問題文: 下の本文抜粋で、BeautifulSoupに指定しているパーサーの名前は何ですか。

本文抜粋:
= = = = =
平成30年投票数上位50作品メタ・IMDbスコア最高値作品を抽出

その買うを、もっとハッピーに。|ハピタス

このサイトを参考にしながら、Web scraping (ウェブスクレイピング)について学んでみる。ウェブスクレイピングとは、ウェブサイトから必要な情報を抽出することで、データサイエンスには必須の技術のようであるが、法的にスクレイピングが問題となるサイトもあるらしいので注意が必要だ。

スポンサーリンク

BeautifulSoupでIMDBデータを抽出

IMDBサイトから必要な映画データをBeautifulSoupを使って抽出する。テストケースとして最初のページから映画タイトル、公開年、IMDBスコア、メタデータスコア、投票数、興行収入等を抽出する。先ずは、ウェブサイトをダウンロードする。

from requests import get
url = 'https://www.imdb.com/search/title/?release_date=2018-01-01,2018-12-31&sort=num_votes,desc&start=1&ref_=adv_nxt'
response = get(url)

BeautifulSoupを使って必要なデータを抽出する。

from bs4 import BeautifulSoup
html_soup = BeautifulSoup(response.text, 'html.parser')
content = html_soup.find_all('div', class_ = 'lister-item mode-advanced')
= = = = =
保存データ:
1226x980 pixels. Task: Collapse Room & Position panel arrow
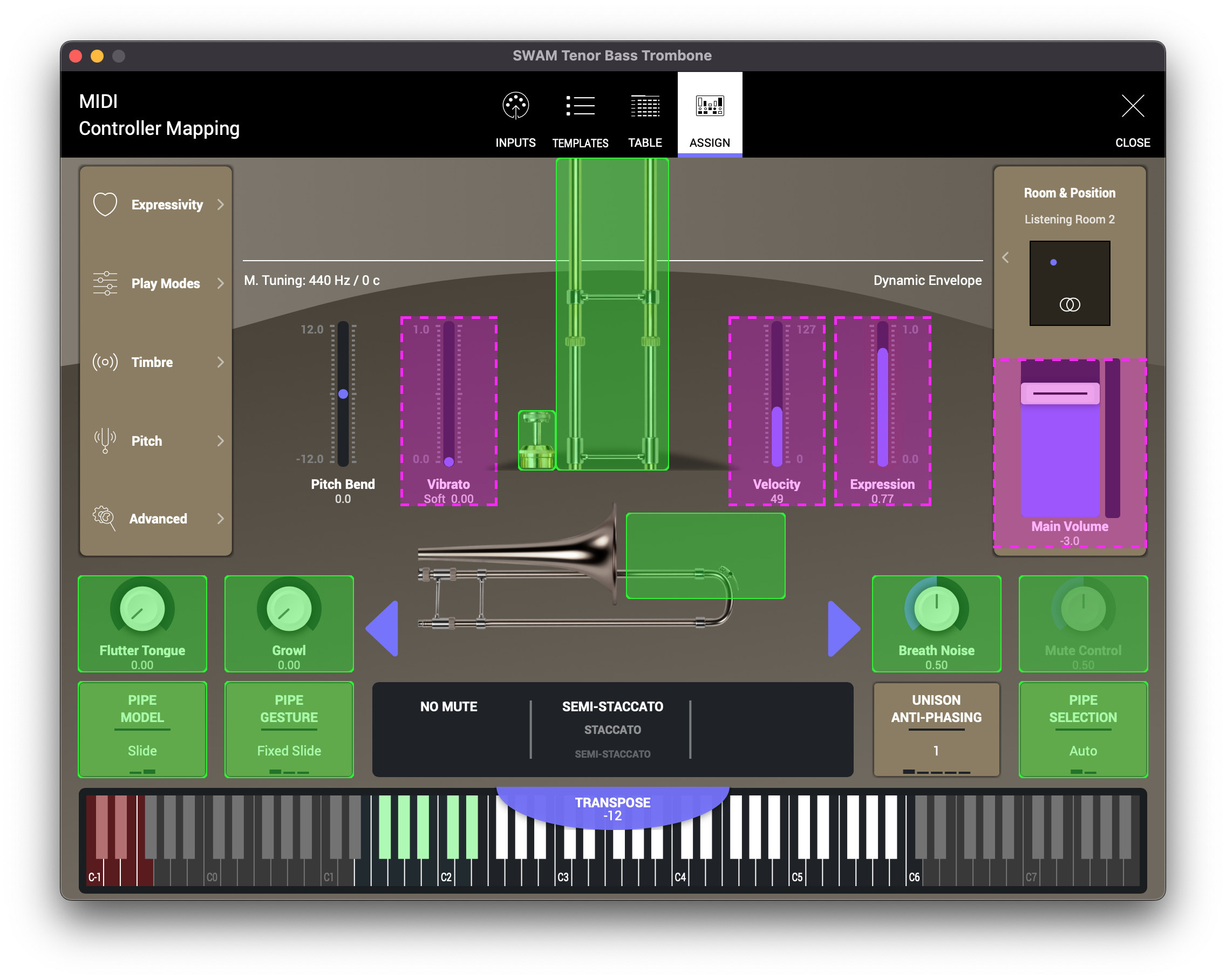[x=1005, y=257]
= = = = =
回答: html.parser です。